(Saved data entries)
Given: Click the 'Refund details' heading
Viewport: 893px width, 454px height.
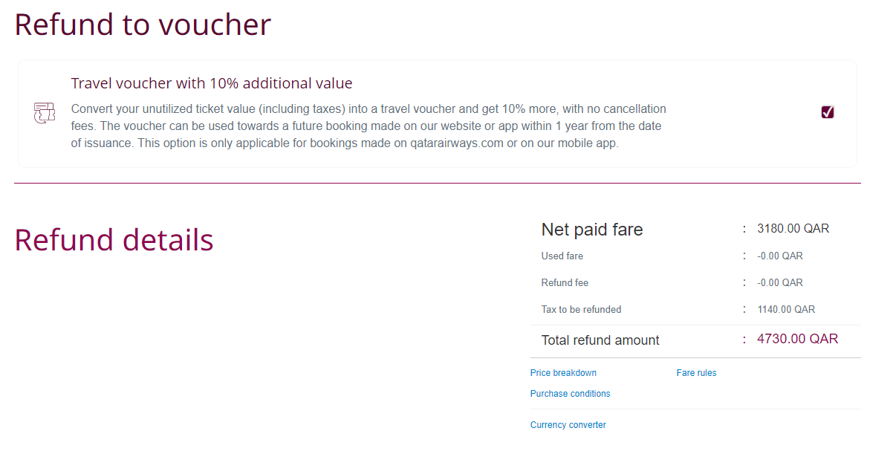Looking at the screenshot, I should tap(114, 240).
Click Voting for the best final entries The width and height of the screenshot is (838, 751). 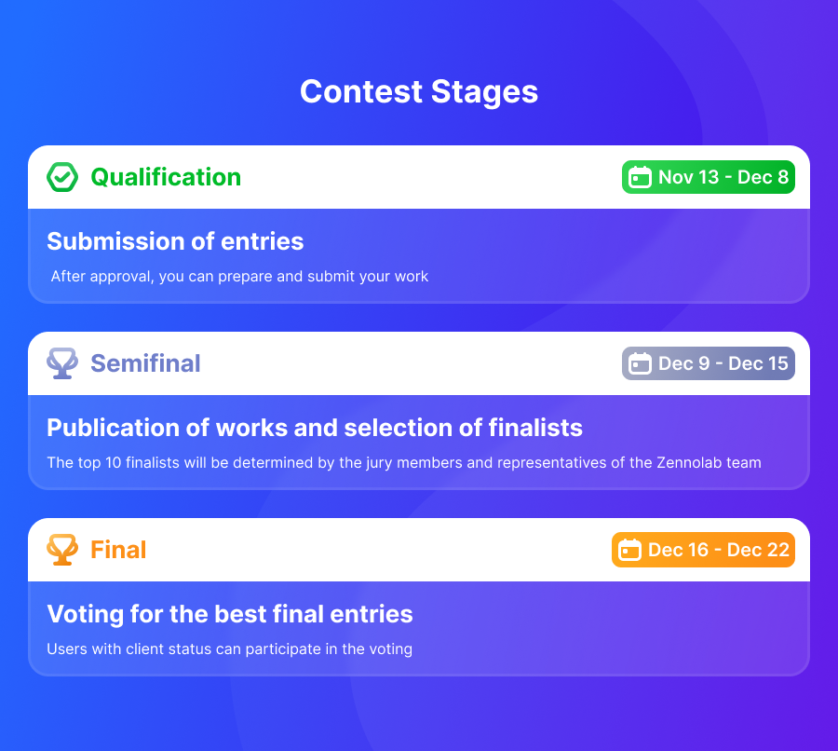[x=230, y=614]
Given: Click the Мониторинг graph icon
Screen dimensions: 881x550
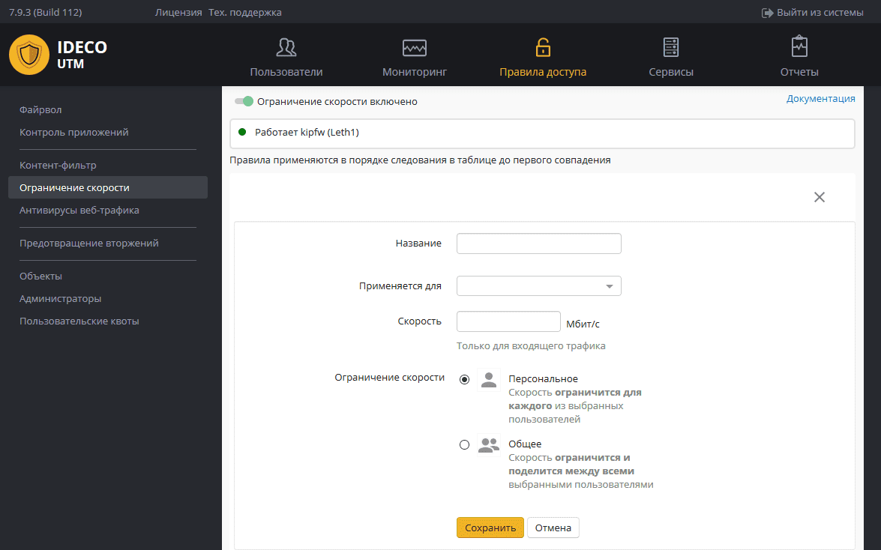Looking at the screenshot, I should coord(415,48).
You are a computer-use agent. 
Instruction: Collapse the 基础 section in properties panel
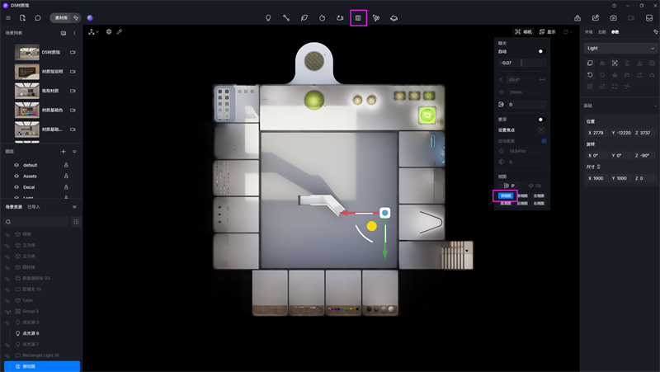652,106
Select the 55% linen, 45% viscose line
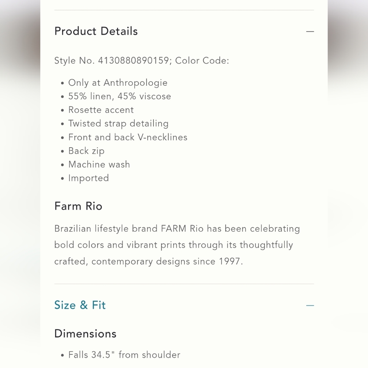 point(120,96)
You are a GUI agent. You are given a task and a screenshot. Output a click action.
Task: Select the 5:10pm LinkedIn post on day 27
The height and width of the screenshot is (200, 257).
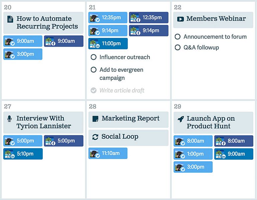point(23,154)
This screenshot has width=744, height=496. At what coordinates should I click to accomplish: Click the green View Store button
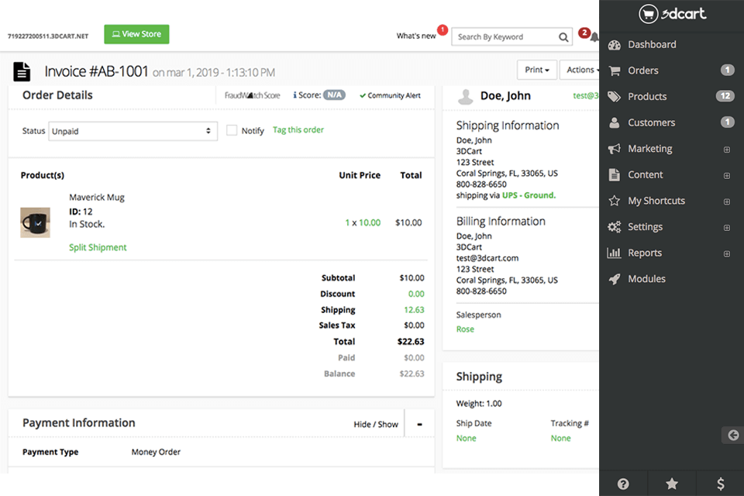click(x=136, y=34)
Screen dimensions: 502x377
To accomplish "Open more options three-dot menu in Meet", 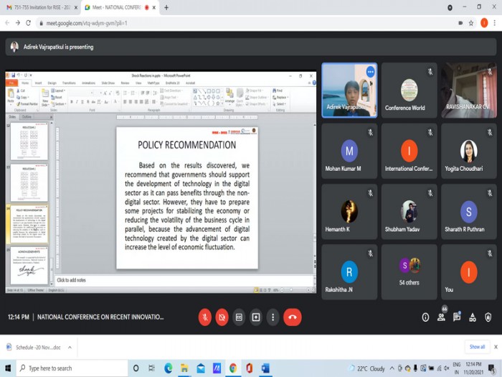I will point(273,317).
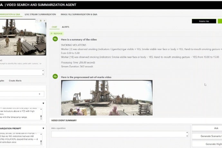This screenshot has width=222, height=148.
Task: Switch to the Alerts tab
Action: click(x=65, y=27)
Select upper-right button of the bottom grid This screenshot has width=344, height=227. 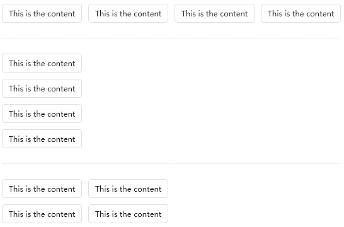pos(128,189)
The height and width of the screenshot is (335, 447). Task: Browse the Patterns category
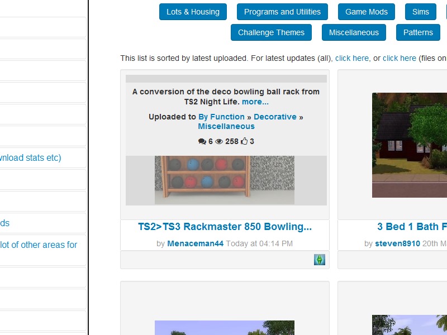[x=418, y=32]
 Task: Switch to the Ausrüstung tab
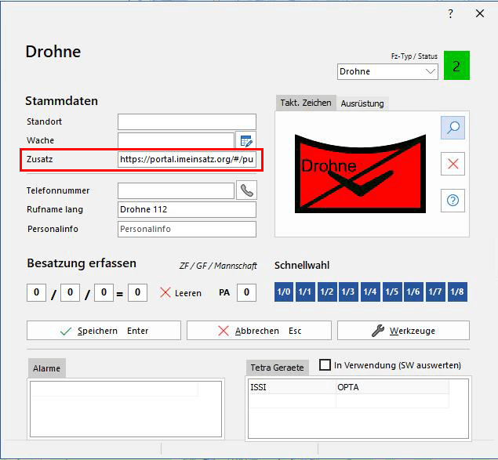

▸ **WORK TO BE COMPLETED**
Say how many lines in the data hold the string "agent", and write nothing else.

▸ **TASK RESPONSE**
2